Cell-autonomous requirement for α7-nAChRs to promote glutamatergic synaptogenesis. A, Isolated dendrites of P12 CA1 pyramidal neurons on the periphery of the virally infected area, expressing either α7-Scr (left) or α7-RNAi (right) and immunostained for VGluT (blue), PSD-95 (red), merged (Merge), and thresholded (Thresh). Arrows indicate examples of colocalized puncta. Scale bar, 10 μm. B, Quantification of puncta on isolated dendrites (from 3–4 cells/animal, 4–8 animals/condition). Downregulation of the α7-nAChR gene product in isolated neurons reduces the number of glutamatergic synapses formed on the neuron, demonstrating a requirement for expression of the receptors by the postsynaptic cell for normal levels of glutamatergic innervation.

Figure 8.

Decreased ratio of glutamatergic/GABAergic input in α7KO neurons.
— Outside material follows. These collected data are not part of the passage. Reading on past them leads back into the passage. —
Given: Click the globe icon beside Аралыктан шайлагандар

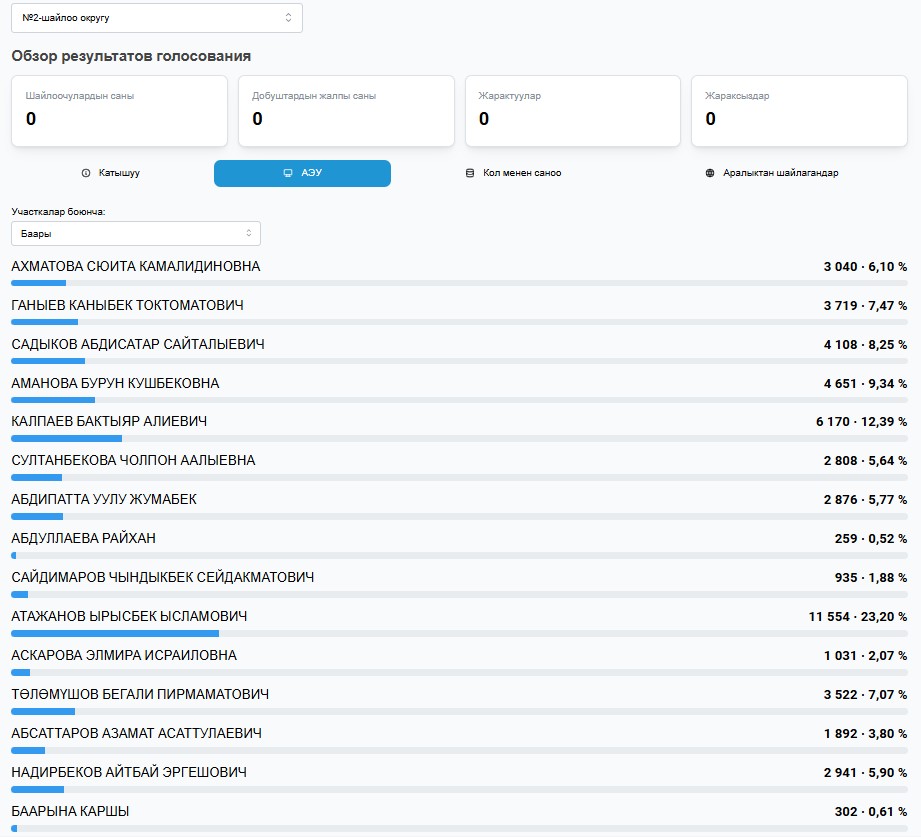Looking at the screenshot, I should coord(710,173).
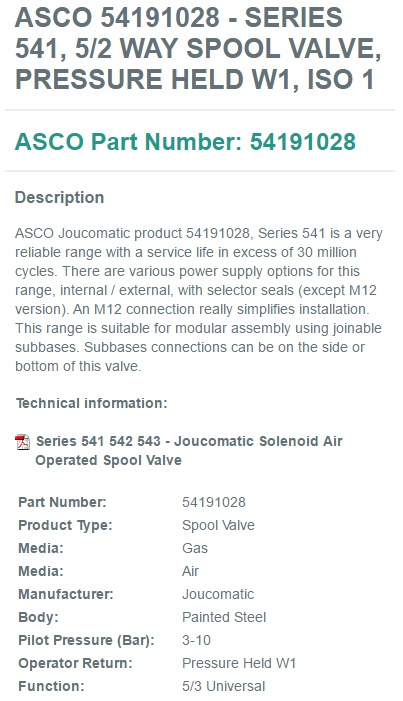This screenshot has width=403, height=701.
Task: Click the Technical information label
Action: (x=92, y=403)
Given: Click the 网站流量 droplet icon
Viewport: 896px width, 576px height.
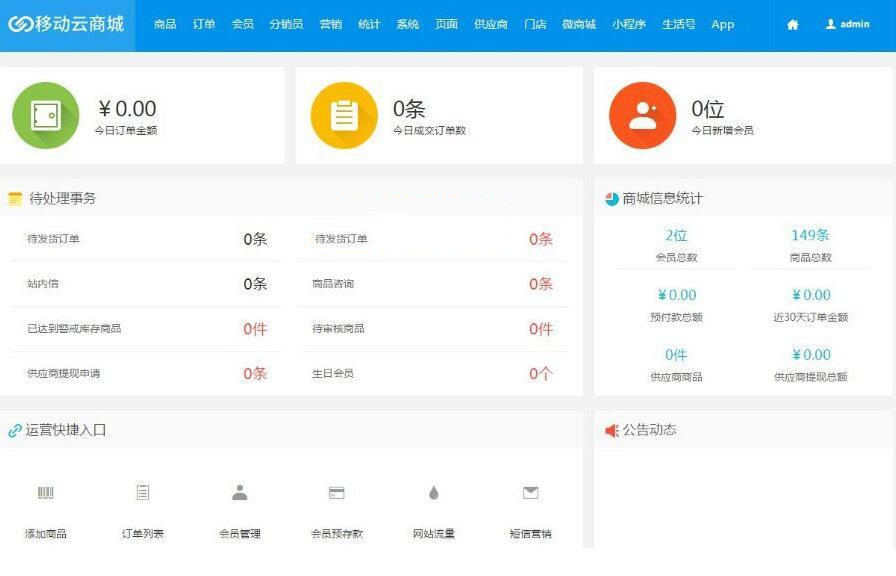Looking at the screenshot, I should click(x=433, y=493).
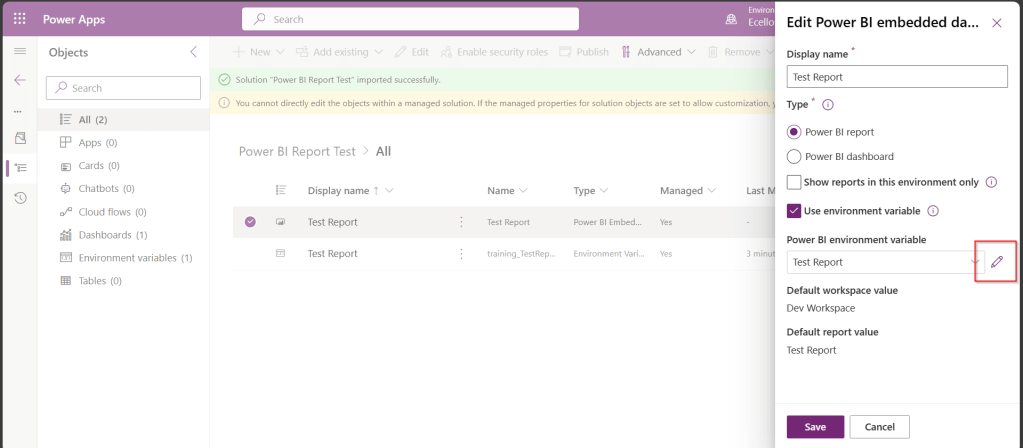Open the app launcher waffle icon
The width and height of the screenshot is (1023, 448).
19,20
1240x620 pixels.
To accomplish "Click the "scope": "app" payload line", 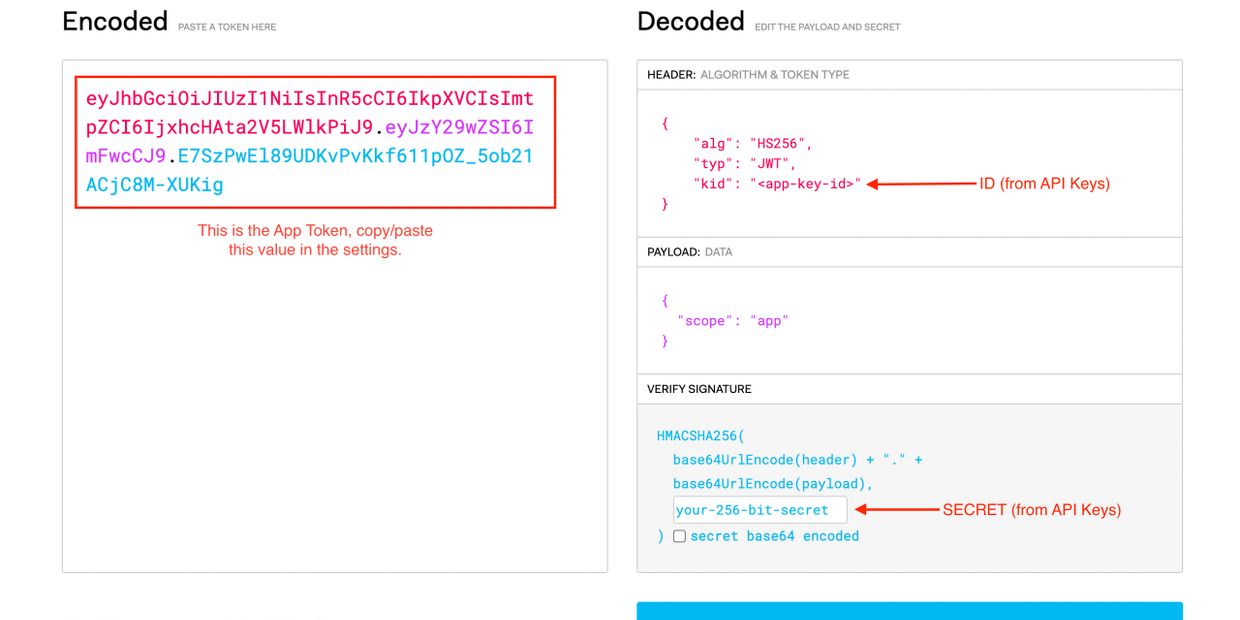I will (733, 321).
A, CA1 apical dendrite regions in P12 WT and α7KO mice immunostained for VGAT (blue), GABA_A α1 receptor (red), merged (Merge), and thresholded (Thresh). Scale bar, 5 μm. B, Number of VGAT, GABA_A α1 receptor, and colocalized puncta/400 μm² in P12 (3 fields/animal; 3 animals/genotype). C, Evoked glutamatergic PSCs recorded at −70 mV and GABAergic PSCs recorded at 0 mV (aligned by stimulus artifact) in WT and α7KO CA1 at P12. D, Ratios of evoked PSC peak amplitudes mediated by glutamatergic and GABAergic synapses for individual neurons at P12 (left) and P25 (middle; Glut/GABA PSC; 5–11 cells from 3–6 animals/genotype). Right, Ratios in WT neurons before (Con) and after adding MLA (MLA), showing that the responses are not influenced by acute endogenous α7-nAChR signaling during the recordings (5 cells from 3 animals). E, No differences were seen in PPR for evoked EPSCs amplitudes in α7KO versus WT neurons. Two EPSCs evoked in a WT CA1 pyramidal neuron clamped at −70 mV while stimulating the Schaffer collateral input twice, 100 ms apart (vertical line indicates stimulus artifact). F, Ratio of the second EPSC amplitude divided by the first (PPR) for the indicated genotype at the indicated age (5–11 cells from 3–6 animals per genotype and age).